# Objective:
Put every line of the records into a Markdown table with two columns, Row (the row number) and Line (the text), skipping any blank lines. Leave the pictures out.
┌──
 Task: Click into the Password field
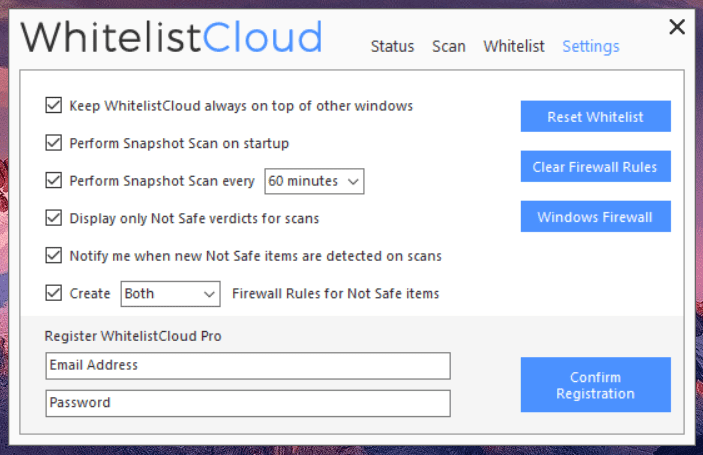[248, 403]
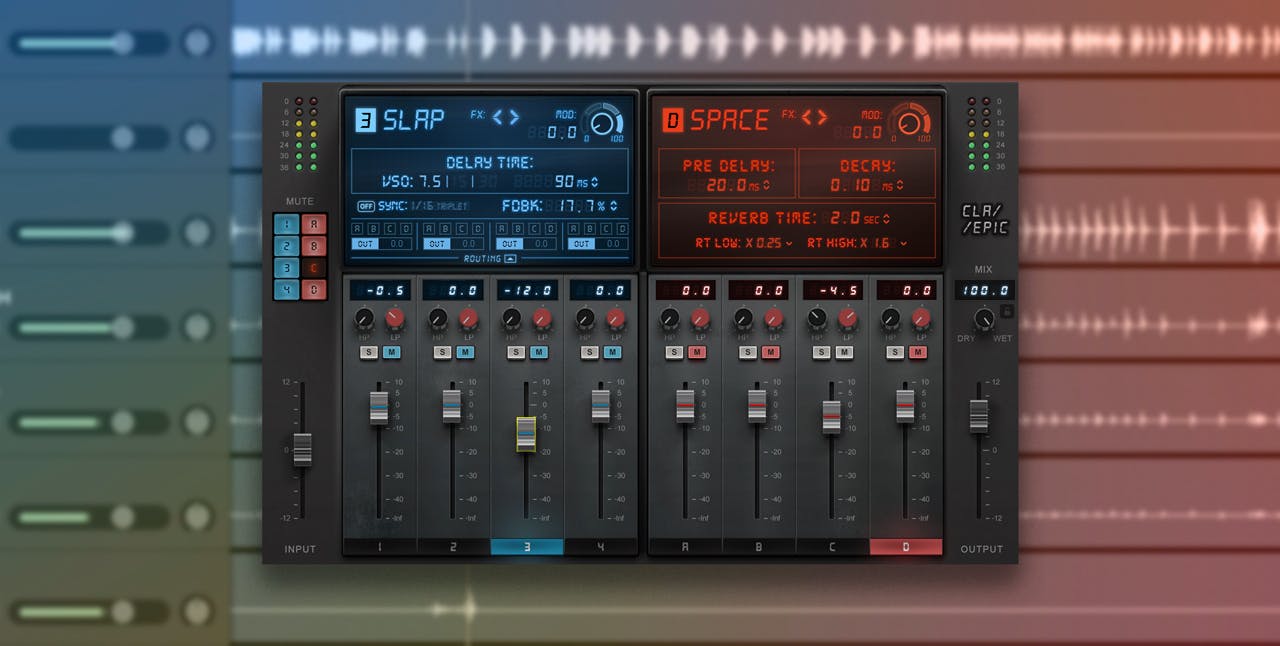This screenshot has width=1280, height=646.
Task: Click the dry/wet Mix knob
Action: [x=984, y=319]
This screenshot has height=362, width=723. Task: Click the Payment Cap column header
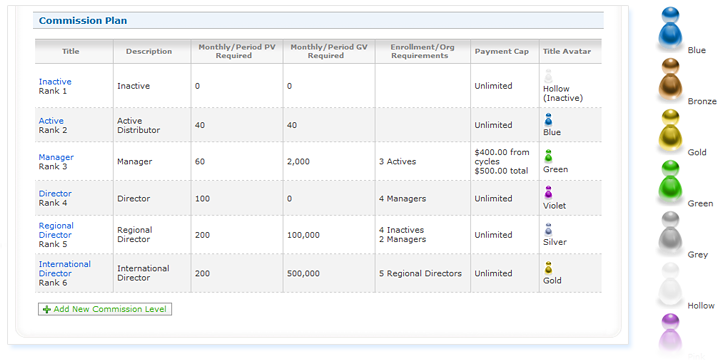pyautogui.click(x=502, y=51)
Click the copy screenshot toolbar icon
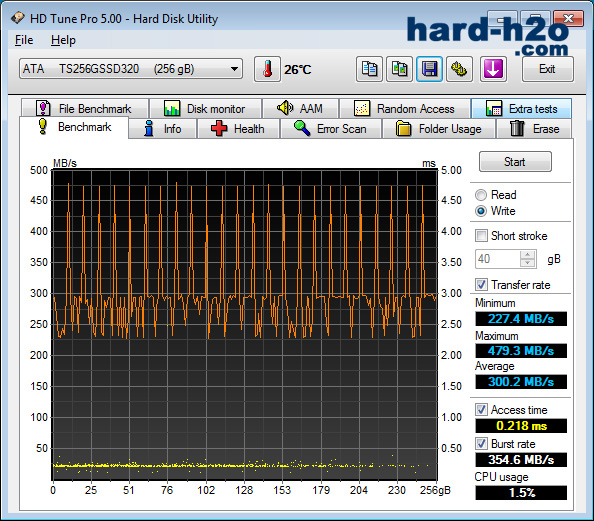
└──
# Solved exercise:
| Row | Line |
|---|---|
| 1 |  Task: Click into the Password field |
| 2 | [248, 403] |
| 3 | This screenshot has width=1280, height=646. |
| 4 | Task: Click the dry/wet Mix knob |
| 5 | Action: [x=984, y=319] |
| 6 | This screenshot has height=362, width=723. Task: Click the Payment Cap column header |
| 7 | pyautogui.click(x=502, y=51) |
| 8 | Click the copy screenshot toolbar icon |